TEXTO SELECCIONADO ->
<<<<

«Hable con sus hijos sobre sexo, sobre la vida, sobre valores», nos aconsejan tanto porque los tiempos modernos siempre han dado miedo y siempre han sido perversos. La juventud es cada vez más desorientada y rebelde, como lo dijeron primero los habitantes de las cavernas y lo repetimos hoy, absolutamente convencidos de que es la verdad y de que nuestros tiempos fueron más nobles e inocentes.
El hecho es que aquí estamos, inseguros, asustados y medio acobardados, como nuestros padres y nuestras madres lo estuvieron en su momento. Y saber que todo esto no es más que otra vuelta de tuerca en el tornillo sin fin de la historia no nos resuelve nada. No importa si se trata de un padre, de una madre, de unos abuelos o tíos. Si tenemos preadolescentes o adolescentes en la agenda, tenemos que hablarles de la manera más difícil: como nunca nos hablaron a nosotros.
Algunas personas prefieren olvidar, abandonar el barco, jugar al avestruz o esperar a que la escuela o el colegio hagan el trabajo.

>>>>

MATERIAL DISPONIBLE ->
<<<<

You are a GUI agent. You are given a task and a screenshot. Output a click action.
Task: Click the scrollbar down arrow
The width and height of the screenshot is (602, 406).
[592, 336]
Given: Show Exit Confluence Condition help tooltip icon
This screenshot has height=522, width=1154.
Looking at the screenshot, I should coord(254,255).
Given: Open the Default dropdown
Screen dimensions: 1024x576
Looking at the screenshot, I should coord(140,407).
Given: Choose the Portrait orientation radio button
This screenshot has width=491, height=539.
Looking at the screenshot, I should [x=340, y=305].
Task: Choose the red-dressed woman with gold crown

>>>>

DETALLES DE LA TAREA -> Prolonga el texto sobre cómo hablar con los hijos de sexo, de la vida y de valores, a partir de su última oración. El material no hace falta para resolver la tarea.

RESULTADO DEL EJERCICIO ->
Recuerdo el caso de una profesora muy apreciada. Era joven, linda, inteligente, con un clic inmediato con sus estudiantes. ¡Ah! Y enseñaba biología, así que muchos padres de familia pensaban que estaba mejor posicionada que ellos para hacer la difícil tarea de la educación sexual.
Su clase quedaba como hipnotizada. Ella destrozaba las mentiras universales de la abejita, la semillita y la cigüeña. Los niños y las niñas comprendían bien lo que es el sexo seguro y aprendían los secretos kamasutrianos de las posiciones coitales, con todo y las distintas sensaciones que las acompañan. Aquello fue un escándalo marca Baldetti, si se me permite introducir la expresión. No culpo a la maestra. Quizá pensó que hacía lo correcto, que hablar sin tapujos a sus estudiantes requería no dejar cortina desplegada ni puerta cerrada.
Pienso que su fulminante despido fue injusto porque alguna autoridad descuidó conversar con ella sobre sus métodos pedagógicos y contenidos curriculares. Supuso que todo estaba bien, que no era necesario supervisar el trabajo en el aula.
Así que no hay que dejar las cosas ni al azar ni a otras personas. Pero ¿quién nos ayuda a cumplir con diligencia?
Lo anterior surge de mi reencuentro con un libro que me ayudó a complementar mi trabajo y que, estoy seguro, puede ser de ayuda a muchas personas.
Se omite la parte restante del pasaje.